[WHAT IS EXPECTED]
Return the complete listing without omission.

[EXERCISE INPUTS]
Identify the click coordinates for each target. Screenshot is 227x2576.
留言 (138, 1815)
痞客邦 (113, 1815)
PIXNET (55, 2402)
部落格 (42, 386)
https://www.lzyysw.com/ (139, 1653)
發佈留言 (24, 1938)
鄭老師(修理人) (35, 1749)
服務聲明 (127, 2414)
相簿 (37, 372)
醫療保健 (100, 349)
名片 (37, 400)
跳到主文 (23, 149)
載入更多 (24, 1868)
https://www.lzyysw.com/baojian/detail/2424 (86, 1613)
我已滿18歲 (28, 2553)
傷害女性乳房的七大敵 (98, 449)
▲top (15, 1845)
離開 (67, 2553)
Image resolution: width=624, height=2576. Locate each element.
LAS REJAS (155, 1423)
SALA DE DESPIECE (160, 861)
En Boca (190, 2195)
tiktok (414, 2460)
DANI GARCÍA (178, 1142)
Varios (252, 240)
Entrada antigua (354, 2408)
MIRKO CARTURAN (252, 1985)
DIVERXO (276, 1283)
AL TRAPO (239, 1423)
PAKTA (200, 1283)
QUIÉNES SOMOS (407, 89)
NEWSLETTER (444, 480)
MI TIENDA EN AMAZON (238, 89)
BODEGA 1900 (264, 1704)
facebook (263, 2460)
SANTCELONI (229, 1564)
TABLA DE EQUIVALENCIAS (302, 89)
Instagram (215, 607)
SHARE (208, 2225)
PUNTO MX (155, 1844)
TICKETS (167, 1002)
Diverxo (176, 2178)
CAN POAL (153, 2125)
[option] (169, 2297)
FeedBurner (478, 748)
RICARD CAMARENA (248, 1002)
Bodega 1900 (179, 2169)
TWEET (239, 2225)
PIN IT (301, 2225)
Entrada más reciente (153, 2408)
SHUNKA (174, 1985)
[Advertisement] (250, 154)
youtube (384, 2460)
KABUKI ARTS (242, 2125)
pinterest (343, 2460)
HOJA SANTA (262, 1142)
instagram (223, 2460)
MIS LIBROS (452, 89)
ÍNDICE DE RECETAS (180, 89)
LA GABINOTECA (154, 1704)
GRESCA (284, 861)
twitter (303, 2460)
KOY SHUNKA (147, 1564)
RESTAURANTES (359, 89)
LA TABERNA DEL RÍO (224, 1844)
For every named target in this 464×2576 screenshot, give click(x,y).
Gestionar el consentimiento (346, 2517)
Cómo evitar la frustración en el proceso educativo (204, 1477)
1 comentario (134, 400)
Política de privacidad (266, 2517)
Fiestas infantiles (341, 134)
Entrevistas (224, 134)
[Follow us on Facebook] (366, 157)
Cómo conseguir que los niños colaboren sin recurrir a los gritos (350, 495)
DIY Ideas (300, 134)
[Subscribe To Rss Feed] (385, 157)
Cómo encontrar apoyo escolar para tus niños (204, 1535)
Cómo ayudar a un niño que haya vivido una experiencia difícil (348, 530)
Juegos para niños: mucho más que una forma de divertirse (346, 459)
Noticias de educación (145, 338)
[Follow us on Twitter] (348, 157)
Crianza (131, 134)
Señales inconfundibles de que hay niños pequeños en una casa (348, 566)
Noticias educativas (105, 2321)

[EXERCISE RESULT]
Identify the click coordinates for each target. Screenshot is 227x2576.
留言 (138, 1815)
痞客邦 (113, 1815)
PIXNET (55, 2402)
部落格 (42, 386)
https://www.lzyysw.com/ (139, 1653)
發佈留言 (24, 1938)
鄭老師(修理人) (35, 1749)
服務聲明 (127, 2414)
相簿 (37, 372)
醫療保健 (100, 349)
名片 (37, 400)
跳到主文 (23, 149)
載入更多 (24, 1868)
https://www.lzyysw.com/baojian/detail/2424 (86, 1613)
我已滿18歲 (28, 2553)
傷害女性乳房的七大敵 (98, 449)
▲top (15, 1845)
離開 (67, 2553)
Image resolution: width=624, height=2576. Locate each element.
LAS REJAS (155, 1423)
SALA DE DESPIECE (160, 861)
En Boca (190, 2195)
tiktok (414, 2460)
DANI GARCÍA (178, 1142)
Varios (252, 240)
Entrada antigua (354, 2408)
MIRKO CARTURAN (252, 1985)
DIVERXO (276, 1283)
AL TRAPO (239, 1423)
PAKTA (200, 1283)
QUIÉNES SOMOS (407, 89)
NEWSLETTER (444, 480)
MI TIENDA EN AMAZON (238, 89)
BODEGA 1900 (264, 1704)
facebook (263, 2460)
SANTCELONI (229, 1564)
TABLA DE EQUIVALENCIAS (302, 89)
Instagram (215, 607)
SHARE (208, 2225)
PUNTO MX (155, 1844)
TICKETS (167, 1002)
Diverxo (176, 2178)
CAN POAL (153, 2125)
[option] (169, 2297)
FeedBurner (478, 748)
RICARD CAMARENA (248, 1002)
Bodega 1900 (179, 2169)
TWEET (239, 2225)
PIN IT (301, 2225)
Entrada más reciente (153, 2408)
SHUNKA (174, 1985)
[Advertisement] (250, 154)
youtube (384, 2460)
KABUKI ARTS (242, 2125)
pinterest (343, 2460)
HOJA SANTA (262, 1142)
instagram (223, 2460)
MIS LIBROS (452, 89)
ÍNDICE DE RECETAS (180, 89)
LA GABINOTECA (154, 1704)
GRESCA (284, 861)
twitter (303, 2460)
KOY SHUNKA (147, 1564)
RESTAURANTES (359, 89)
LA TABERNA DEL RÍO (224, 1844)
For every named target in this 464×2576 screenshot, give click(x,y).
Gestionar el consentimiento (346, 2517)
Cómo evitar la frustración en el proceso educativo (204, 1477)
1 comentario (134, 400)
Política de privacidad (266, 2517)
Fiestas infantiles (341, 134)
Entrevistas (224, 134)
[Follow us on Facebook] (366, 157)
Cómo conseguir que los niños colaboren sin recurrir a los gritos (350, 495)
DIY Ideas (300, 134)
[Subscribe To Rss Feed] (385, 157)
Cómo encontrar apoyo escolar para tus niños (204, 1535)
Cómo ayudar a un niño que haya vivido una experiencia difícil (348, 530)
Juegos para niños: mucho más que una forma de divertirse (346, 459)
Noticias de educación (145, 338)
[Follow us on Twitter] (348, 157)
Crianza (131, 134)
Señales inconfundibles de que hay niños pequeños en una casa (348, 566)
Noticias educativas (105, 2321)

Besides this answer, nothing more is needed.